4. You acknowledge that (a) none of the Company or any of its Representatives makes any representation or warranty, express or implied, as to the accuracy or completeness of the Confidential Information, and (b) none of the Company or any of its Representatives shall have any liability to you or to any of your Representatives relating to or resulting from the use of the Confidential Information or any errors therein or omissions therefrom.

5. All Confidential Information shall remain the property of the Company. Neither you nor any of your Representatives shall by virtue of disclosure of and/or your use of any Confidential Information acquire any rights with respect thereto all of which rights (including all intellectual property rights) shall remain exclusively with the Company.

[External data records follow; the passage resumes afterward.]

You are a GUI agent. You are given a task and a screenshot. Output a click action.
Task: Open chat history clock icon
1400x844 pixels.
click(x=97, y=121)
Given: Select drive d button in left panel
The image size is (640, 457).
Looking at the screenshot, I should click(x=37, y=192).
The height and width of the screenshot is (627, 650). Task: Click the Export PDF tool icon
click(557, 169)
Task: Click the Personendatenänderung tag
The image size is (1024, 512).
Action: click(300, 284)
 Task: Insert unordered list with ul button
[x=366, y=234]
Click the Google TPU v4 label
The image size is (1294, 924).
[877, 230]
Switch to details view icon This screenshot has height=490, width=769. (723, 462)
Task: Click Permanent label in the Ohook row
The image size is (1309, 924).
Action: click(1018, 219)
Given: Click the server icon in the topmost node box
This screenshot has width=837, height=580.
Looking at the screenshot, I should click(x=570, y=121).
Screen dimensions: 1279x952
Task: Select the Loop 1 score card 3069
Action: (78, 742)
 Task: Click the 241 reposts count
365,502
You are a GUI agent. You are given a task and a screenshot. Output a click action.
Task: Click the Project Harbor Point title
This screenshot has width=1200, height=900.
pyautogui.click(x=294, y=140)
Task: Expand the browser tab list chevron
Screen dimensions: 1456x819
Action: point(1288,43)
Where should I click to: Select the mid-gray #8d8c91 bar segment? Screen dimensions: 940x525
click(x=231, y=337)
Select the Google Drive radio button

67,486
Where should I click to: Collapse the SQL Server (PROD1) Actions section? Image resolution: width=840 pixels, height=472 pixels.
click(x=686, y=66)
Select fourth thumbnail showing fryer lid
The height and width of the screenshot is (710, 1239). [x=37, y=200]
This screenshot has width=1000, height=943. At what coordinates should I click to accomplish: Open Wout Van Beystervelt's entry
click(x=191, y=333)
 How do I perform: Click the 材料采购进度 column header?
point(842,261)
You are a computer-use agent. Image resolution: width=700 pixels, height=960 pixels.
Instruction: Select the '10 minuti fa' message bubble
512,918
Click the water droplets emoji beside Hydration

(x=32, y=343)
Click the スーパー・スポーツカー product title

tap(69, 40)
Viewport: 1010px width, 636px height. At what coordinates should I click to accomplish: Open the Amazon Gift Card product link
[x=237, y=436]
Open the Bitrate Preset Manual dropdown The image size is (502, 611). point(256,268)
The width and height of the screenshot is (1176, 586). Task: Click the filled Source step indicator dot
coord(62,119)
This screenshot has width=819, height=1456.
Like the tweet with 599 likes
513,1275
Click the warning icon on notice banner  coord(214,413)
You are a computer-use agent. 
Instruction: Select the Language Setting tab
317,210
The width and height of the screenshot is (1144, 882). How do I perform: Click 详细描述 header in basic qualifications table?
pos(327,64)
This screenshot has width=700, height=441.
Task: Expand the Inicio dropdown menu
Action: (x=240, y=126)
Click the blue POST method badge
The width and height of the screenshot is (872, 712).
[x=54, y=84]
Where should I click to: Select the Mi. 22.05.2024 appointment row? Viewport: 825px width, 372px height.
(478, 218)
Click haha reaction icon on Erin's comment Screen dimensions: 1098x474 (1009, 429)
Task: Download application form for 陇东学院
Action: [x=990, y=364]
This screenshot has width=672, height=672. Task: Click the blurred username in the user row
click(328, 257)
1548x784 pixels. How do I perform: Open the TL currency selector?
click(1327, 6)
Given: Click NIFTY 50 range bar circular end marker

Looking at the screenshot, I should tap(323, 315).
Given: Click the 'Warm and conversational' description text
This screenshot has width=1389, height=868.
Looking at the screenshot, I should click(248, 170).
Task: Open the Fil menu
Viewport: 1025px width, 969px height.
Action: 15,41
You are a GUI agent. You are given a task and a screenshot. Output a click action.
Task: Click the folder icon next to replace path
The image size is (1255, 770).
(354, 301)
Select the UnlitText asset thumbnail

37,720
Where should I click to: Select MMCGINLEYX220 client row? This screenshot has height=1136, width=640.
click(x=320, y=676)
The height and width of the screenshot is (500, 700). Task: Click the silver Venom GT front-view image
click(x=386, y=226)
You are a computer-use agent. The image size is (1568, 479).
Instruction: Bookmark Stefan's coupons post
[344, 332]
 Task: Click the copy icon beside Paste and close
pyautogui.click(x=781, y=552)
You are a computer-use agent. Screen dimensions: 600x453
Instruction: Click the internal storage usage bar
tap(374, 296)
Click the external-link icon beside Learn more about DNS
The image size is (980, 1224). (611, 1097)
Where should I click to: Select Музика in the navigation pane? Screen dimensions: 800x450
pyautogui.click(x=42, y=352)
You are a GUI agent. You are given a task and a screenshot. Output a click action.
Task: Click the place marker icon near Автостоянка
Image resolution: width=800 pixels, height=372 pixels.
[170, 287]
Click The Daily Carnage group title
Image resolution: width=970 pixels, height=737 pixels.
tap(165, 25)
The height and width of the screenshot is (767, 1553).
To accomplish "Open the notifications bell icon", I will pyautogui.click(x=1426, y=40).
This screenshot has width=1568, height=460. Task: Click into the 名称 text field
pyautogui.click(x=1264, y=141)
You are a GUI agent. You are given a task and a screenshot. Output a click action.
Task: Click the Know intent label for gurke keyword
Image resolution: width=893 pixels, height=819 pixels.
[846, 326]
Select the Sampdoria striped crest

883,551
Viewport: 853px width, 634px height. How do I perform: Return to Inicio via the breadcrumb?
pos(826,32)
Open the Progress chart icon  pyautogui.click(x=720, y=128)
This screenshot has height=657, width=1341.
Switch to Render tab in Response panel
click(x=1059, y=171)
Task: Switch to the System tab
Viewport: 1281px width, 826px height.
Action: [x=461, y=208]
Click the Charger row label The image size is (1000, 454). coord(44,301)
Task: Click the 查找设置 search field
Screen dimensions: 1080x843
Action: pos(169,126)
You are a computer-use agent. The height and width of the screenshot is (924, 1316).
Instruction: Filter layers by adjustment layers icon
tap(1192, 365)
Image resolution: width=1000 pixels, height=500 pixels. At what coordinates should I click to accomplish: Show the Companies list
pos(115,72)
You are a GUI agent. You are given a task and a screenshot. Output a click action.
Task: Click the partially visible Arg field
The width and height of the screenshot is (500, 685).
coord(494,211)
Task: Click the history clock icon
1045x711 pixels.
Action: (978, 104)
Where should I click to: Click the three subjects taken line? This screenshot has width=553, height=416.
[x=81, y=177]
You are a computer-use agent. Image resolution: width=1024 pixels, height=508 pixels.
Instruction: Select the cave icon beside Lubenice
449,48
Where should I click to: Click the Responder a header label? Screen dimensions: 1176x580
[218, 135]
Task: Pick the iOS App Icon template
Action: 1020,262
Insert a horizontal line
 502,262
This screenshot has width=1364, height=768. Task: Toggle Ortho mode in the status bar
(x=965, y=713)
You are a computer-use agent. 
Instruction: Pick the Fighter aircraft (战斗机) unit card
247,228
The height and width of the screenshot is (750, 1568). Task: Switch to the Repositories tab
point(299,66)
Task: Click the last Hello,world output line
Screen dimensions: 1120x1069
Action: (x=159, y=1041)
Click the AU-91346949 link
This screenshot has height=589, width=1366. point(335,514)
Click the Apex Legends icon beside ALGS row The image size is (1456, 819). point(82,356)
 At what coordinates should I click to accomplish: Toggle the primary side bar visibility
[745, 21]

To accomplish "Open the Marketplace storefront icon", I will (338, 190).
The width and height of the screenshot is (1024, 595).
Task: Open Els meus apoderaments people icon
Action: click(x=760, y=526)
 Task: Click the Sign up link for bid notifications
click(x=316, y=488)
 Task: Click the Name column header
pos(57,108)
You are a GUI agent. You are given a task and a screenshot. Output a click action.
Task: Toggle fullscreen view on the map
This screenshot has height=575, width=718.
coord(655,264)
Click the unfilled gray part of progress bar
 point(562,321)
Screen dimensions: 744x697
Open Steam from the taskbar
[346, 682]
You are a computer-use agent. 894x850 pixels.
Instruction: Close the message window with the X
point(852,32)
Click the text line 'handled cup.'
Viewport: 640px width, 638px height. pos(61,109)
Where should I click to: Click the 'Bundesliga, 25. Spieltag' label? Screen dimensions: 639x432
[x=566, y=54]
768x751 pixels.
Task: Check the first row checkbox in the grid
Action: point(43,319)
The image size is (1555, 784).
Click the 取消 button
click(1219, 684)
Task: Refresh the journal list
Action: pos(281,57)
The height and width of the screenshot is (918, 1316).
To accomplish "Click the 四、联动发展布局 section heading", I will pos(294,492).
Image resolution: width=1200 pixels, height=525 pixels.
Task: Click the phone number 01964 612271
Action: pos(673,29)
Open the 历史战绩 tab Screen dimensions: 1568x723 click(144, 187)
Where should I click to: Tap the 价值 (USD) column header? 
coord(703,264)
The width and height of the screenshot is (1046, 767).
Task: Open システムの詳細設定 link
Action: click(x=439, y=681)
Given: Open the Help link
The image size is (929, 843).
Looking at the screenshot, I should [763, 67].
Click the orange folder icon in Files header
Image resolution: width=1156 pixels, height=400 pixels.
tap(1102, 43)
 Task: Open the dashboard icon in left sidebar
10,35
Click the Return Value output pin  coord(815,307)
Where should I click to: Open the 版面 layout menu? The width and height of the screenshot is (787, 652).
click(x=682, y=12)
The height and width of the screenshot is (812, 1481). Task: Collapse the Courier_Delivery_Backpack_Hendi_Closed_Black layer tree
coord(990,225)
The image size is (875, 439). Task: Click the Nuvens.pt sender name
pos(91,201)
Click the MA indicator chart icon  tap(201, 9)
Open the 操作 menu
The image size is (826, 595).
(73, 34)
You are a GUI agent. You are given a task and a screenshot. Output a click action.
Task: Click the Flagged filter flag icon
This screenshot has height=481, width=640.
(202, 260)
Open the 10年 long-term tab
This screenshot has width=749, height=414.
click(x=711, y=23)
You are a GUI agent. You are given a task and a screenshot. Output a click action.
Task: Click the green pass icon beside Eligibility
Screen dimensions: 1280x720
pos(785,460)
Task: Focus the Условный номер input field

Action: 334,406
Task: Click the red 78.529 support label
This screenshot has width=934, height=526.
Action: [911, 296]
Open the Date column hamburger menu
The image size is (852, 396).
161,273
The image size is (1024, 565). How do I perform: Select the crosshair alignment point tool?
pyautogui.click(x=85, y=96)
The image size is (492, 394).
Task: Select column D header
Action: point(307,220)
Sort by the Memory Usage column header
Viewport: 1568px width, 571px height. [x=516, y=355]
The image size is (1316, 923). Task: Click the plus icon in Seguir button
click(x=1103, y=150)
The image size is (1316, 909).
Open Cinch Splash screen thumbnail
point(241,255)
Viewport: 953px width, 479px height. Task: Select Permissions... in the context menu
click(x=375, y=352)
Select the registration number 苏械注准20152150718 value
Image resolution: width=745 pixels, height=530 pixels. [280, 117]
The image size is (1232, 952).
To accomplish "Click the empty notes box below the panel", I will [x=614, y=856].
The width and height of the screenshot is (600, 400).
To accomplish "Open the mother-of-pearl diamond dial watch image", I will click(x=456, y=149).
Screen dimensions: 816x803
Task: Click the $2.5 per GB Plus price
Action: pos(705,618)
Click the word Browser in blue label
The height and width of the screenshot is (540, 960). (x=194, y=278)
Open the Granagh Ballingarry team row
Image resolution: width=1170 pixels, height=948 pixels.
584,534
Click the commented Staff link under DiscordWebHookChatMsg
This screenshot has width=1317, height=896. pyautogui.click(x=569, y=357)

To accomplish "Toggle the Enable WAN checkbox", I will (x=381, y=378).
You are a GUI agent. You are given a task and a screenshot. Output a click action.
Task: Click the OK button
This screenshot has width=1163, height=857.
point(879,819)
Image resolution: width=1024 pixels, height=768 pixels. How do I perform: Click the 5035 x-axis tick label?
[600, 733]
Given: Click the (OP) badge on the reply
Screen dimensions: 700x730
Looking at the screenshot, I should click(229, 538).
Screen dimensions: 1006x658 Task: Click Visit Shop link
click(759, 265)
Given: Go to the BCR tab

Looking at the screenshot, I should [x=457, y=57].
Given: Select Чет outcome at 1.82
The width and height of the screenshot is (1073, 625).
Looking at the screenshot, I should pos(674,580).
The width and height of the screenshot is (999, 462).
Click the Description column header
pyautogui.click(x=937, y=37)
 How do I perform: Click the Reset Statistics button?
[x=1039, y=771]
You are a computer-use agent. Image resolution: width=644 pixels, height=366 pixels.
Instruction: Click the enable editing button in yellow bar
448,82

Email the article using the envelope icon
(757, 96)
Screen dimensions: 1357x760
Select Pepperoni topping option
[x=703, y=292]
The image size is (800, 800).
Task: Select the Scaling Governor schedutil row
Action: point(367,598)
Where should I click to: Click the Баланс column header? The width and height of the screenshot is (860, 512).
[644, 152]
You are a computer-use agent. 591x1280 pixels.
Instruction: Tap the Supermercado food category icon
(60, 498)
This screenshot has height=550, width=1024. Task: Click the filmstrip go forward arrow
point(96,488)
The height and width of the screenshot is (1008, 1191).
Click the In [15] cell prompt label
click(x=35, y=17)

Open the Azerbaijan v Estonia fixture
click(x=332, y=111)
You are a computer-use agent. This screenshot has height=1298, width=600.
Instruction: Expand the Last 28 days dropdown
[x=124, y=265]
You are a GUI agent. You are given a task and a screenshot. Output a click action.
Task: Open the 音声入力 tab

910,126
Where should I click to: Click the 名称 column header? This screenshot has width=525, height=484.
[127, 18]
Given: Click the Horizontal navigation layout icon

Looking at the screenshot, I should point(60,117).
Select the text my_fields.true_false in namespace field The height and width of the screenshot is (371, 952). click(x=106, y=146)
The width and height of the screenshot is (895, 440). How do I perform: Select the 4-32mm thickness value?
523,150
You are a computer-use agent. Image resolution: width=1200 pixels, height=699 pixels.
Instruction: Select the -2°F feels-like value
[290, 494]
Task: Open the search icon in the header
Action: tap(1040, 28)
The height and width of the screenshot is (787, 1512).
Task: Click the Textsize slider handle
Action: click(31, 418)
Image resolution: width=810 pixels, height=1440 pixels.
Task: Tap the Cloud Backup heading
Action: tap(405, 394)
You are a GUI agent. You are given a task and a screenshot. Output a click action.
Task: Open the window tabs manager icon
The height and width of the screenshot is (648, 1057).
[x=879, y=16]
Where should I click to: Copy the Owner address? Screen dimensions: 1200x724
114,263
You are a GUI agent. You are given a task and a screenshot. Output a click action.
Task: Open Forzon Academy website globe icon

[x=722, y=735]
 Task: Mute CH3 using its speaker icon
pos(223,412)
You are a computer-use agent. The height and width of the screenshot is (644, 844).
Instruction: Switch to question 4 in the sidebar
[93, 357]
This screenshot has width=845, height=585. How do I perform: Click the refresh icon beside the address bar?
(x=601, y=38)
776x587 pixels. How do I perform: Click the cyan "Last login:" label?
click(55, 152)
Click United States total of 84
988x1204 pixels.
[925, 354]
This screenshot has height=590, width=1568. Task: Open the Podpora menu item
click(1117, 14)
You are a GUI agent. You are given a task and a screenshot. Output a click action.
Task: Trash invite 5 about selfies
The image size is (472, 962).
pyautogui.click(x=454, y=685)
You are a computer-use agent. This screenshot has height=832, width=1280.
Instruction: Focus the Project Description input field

6. You hereby represent and warrant to the Company that this letter agreement has been duly authorized, executed and delivered by you, and is a valid and binding obligation, enforceable against you in accordance with its terms.

7. It is understood and agreed that no failure or delay by the Company in exercising any right, power or privilege hereunder shall operate as a waiver thereof, nor shall any single or partial exercise thereof preclude any other or future exercise thereof or the exercise of any other right, power or privilege hereunder.

8. (a) You and your Affiliates and your respective Representatives’ obligations to protect the Company’s Confidential Information pursuant to this letter agreement shall survive the termination of this agreement and the Cooperation Agreement.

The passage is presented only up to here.